Exercise details: Write all of the lines below out again, exactly as they stand.

Provided data:
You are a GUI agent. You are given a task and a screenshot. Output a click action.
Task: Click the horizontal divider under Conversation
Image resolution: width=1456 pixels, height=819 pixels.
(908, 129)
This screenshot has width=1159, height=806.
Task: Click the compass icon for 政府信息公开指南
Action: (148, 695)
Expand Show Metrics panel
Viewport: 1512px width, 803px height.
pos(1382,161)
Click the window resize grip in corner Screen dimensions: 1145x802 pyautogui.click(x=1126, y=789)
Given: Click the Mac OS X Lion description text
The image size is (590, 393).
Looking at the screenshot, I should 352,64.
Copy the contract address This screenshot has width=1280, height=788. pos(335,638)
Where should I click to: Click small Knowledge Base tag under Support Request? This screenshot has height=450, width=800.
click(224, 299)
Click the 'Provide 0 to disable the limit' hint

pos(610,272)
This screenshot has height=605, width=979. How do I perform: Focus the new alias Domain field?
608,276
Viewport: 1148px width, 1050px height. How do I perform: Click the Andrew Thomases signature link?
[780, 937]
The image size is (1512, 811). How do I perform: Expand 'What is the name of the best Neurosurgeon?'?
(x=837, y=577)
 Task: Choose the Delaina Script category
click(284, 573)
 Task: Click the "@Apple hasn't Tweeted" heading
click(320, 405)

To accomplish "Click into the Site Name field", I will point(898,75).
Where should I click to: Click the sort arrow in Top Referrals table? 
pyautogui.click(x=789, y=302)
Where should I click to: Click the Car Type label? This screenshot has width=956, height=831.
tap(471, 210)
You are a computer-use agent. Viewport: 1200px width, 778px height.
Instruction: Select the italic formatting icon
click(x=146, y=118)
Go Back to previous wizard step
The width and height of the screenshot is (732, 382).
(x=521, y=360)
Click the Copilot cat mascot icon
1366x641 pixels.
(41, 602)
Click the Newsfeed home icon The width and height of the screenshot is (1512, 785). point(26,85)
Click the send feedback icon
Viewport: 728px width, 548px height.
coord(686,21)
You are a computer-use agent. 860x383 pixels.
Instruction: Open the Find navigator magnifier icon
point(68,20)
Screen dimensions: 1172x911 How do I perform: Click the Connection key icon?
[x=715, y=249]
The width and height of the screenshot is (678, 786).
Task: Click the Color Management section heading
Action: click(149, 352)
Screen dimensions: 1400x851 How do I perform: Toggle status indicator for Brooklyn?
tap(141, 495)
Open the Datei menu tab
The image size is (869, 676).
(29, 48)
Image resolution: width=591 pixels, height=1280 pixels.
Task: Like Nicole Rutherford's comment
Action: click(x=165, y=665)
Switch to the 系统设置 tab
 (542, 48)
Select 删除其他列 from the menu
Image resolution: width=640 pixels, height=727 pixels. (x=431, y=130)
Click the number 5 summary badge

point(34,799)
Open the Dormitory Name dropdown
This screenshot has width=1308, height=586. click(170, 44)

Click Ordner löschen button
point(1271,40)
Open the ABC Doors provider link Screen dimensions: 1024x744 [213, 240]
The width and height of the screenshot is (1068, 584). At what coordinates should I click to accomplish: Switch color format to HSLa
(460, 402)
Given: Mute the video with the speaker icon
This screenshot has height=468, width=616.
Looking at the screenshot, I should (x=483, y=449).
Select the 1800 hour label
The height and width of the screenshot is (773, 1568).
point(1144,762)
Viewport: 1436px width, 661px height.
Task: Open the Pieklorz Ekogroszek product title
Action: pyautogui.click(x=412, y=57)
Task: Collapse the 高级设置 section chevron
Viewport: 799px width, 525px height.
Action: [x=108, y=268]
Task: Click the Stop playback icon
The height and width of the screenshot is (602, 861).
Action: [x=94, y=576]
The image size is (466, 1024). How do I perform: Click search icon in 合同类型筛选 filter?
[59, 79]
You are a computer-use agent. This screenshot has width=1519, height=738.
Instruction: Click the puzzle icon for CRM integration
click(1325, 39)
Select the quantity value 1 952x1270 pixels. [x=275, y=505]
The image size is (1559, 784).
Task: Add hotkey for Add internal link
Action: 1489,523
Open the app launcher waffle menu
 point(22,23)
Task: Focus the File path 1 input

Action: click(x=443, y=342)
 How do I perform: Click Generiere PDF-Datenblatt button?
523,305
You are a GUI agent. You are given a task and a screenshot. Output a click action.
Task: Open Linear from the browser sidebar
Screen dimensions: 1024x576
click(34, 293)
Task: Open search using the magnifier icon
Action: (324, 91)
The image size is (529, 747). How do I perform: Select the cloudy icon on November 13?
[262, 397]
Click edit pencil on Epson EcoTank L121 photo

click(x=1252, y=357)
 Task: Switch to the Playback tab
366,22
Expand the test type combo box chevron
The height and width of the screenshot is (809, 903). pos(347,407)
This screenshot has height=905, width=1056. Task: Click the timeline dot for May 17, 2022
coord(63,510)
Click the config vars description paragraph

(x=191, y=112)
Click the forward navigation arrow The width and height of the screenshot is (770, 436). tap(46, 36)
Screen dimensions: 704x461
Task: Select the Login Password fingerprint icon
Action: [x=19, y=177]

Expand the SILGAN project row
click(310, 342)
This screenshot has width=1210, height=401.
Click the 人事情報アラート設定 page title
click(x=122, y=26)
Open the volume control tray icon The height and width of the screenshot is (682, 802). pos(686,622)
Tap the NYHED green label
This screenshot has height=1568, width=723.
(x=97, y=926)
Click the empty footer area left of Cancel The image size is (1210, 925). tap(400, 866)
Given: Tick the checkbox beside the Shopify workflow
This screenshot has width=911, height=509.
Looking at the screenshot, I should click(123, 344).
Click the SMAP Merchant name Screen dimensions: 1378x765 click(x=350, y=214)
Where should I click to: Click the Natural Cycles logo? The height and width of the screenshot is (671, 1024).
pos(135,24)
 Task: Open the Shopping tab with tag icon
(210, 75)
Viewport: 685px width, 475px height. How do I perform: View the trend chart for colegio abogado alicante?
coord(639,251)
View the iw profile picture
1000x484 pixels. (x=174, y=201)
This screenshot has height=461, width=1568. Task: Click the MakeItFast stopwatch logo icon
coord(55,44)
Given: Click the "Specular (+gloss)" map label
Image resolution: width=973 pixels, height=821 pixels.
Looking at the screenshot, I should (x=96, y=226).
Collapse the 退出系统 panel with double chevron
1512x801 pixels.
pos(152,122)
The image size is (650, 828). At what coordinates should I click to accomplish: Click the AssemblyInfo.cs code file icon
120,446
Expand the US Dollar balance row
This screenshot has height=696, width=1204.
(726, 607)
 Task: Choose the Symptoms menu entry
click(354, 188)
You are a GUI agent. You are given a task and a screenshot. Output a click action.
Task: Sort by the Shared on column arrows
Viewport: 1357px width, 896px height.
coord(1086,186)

Result:
You are a GUI agent. You are given a task and a screenshot. Output a click action.
Task: Click the horizontal divider under Conversation
Image resolution: width=1456 pixels, height=819 pixels.
(908, 129)
This screenshot has width=1159, height=806.
Task: Click the compass icon for 政府信息公开指南
Action: (148, 695)
Expand Show Metrics panel
Viewport: 1512px width, 803px height.
pos(1382,161)
Click the window resize grip in corner Screen dimensions: 1145x802 pyautogui.click(x=1126, y=789)
Given: Click the Mac OS X Lion description text
The image size is (590, 393).
Looking at the screenshot, I should 352,64.
Copy the contract address This screenshot has width=1280, height=788. pos(335,638)
Where should I click to: Click small Knowledge Base tag under Support Request? This screenshot has height=450, width=800.
click(224, 299)
Click the 'Provide 0 to disable the limit' hint

pos(610,272)
This screenshot has height=605, width=979. How do I perform: Focus the new alias Domain field?
608,276
Viewport: 1148px width, 1050px height. How do I perform: Click the Andrew Thomases signature link?
[780, 937]
The image size is (1512, 811). How do I perform: Expand 'What is the name of the best Neurosurgeon?'?
(x=837, y=577)
 Task: Choose the Delaina Script category
click(284, 573)
 Task: Click the "@Apple hasn't Tweeted" heading
click(320, 405)

To accomplish "Click into the Site Name field", I will point(898,75).
Where should I click to: Click the sort arrow in Top Referrals table? 
pyautogui.click(x=789, y=302)
Where should I click to: Click the Car Type label? This screenshot has width=956, height=831.
tap(471, 210)
You are a computer-use agent. Viewport: 1200px width, 778px height.
Instruction: Select the italic formatting icon
click(x=146, y=118)
Go Back to previous wizard step
The width and height of the screenshot is (732, 382).
(x=521, y=360)
Click the Copilot cat mascot icon
1366x641 pixels.
(41, 602)
Click the Newsfeed home icon The width and height of the screenshot is (1512, 785). point(26,85)
Click the send feedback icon
Viewport: 728px width, 548px height.
coord(686,21)
You are a computer-use agent. 860x383 pixels.
Instruction: Open the Find navigator magnifier icon
point(68,20)
Screen dimensions: 1172x911 How do I perform: Click the Connection key icon?
[x=715, y=249]
The width and height of the screenshot is (678, 786).
Task: Click the Color Management section heading
Action: click(149, 352)
Screen dimensions: 1400x851 How do I perform: Toggle status indicator for Brooklyn?
tap(141, 495)
Open the Datei menu tab
The image size is (869, 676).
(29, 48)
Image resolution: width=591 pixels, height=1280 pixels.
Task: Like Nicole Rutherford's comment
Action: click(x=165, y=665)
Switch to the 系统设置 tab
 (542, 48)
Select 删除其他列 from the menu
Image resolution: width=640 pixels, height=727 pixels. (x=431, y=130)
Click the number 5 summary badge

point(34,799)
Open the Dormitory Name dropdown
This screenshot has width=1308, height=586. click(170, 44)

Click Ordner löschen button
point(1271,40)
Open the ABC Doors provider link Screen dimensions: 1024x744 [213, 240]
The width and height of the screenshot is (1068, 584). At what coordinates should I click to accomplish: Switch color format to HSLa
(460, 402)
Given: Mute the video with the speaker icon
This screenshot has height=468, width=616.
Looking at the screenshot, I should (x=483, y=449).
Select the 1800 hour label
The height and width of the screenshot is (773, 1568).
point(1144,762)
Viewport: 1436px width, 661px height.
Task: Open the Pieklorz Ekogroszek product title
Action: pyautogui.click(x=412, y=57)
Task: Collapse the 高级设置 section chevron
Viewport: 799px width, 525px height.
Action: [x=108, y=268]
Task: Click the Stop playback icon
The height and width of the screenshot is (602, 861).
Action: [x=94, y=576]
The image size is (466, 1024). How do I perform: Click search icon in 合同类型筛选 filter?
[59, 79]
You are a computer-use agent. This screenshot has width=1519, height=738.
Instruction: Click the puzzle icon for CRM integration
click(1325, 39)
Select the quantity value 1 952x1270 pixels. [x=275, y=505]
The image size is (1559, 784).
Task: Add hotkey for Add internal link
Action: 1489,523
Open the app launcher waffle menu
 point(22,23)
Task: Focus the File path 1 input

Action: click(x=443, y=342)
 How do I perform: Click Generiere PDF-Datenblatt button?
523,305
You are a GUI agent. You are given a task and a screenshot. Output a click action.
Task: Open Linear from the browser sidebar
Screen dimensions: 1024x576
click(34, 293)
Task: Open search using the magnifier icon
Action: (324, 91)
The image size is (529, 747). How do I perform: Select the cloudy icon on November 13?
[262, 397]
Click edit pencil on Epson EcoTank L121 photo

click(x=1252, y=357)
 Task: Switch to the Playback tab
366,22
Expand the test type combo box chevron
The height and width of the screenshot is (809, 903). pos(347,407)
This screenshot has height=905, width=1056. Task: Click the timeline dot for May 17, 2022
coord(63,510)
Click the config vars description paragraph

(x=191, y=112)
Click the forward navigation arrow The width and height of the screenshot is (770, 436). tap(46, 36)
Screen dimensions: 704x461
Task: Select the Login Password fingerprint icon
Action: [x=19, y=177]

Expand the SILGAN project row
click(310, 342)
This screenshot has width=1210, height=401.
Click the 人事情報アラート設定 page title
click(x=122, y=26)
Open the volume control tray icon The height and width of the screenshot is (682, 802). pos(686,622)
Tap the NYHED green label
This screenshot has height=1568, width=723.
(x=97, y=926)
Click the empty footer area left of Cancel The image size is (1210, 925). tap(400, 866)
Given: Tick the checkbox beside the Shopify workflow
This screenshot has width=911, height=509.
Looking at the screenshot, I should click(123, 344).
Click the SMAP Merchant name Screen dimensions: 1378x765 click(x=350, y=214)
Where should I click to: Click the Natural Cycles logo? The height and width of the screenshot is (671, 1024).
pos(135,24)
 Task: Open the Shopping tab with tag icon
(210, 75)
Viewport: 685px width, 475px height. How do I perform: View the trend chart for colegio abogado alicante?
coord(639,251)
View the iw profile picture
1000x484 pixels. (x=174, y=201)
This screenshot has height=461, width=1568. Task: Click the MakeItFast stopwatch logo icon
coord(55,44)
Given: Click the "Specular (+gloss)" map label
Image resolution: width=973 pixels, height=821 pixels.
Looking at the screenshot, I should (x=96, y=226).
Collapse the 退出系统 panel with double chevron
1512x801 pixels.
pos(152,122)
The image size is (650, 828). At what coordinates should I click to accomplish: Click the AssemblyInfo.cs code file icon
120,446
Expand the US Dollar balance row
This screenshot has height=696, width=1204.
(726, 607)
 Task: Choose the Symptoms menu entry
click(354, 188)
You are a GUI agent. You are given a task and a screenshot. Output a click action.
Task: Sort by the Shared on column arrows
Viewport: 1357px width, 896px height.
coord(1086,186)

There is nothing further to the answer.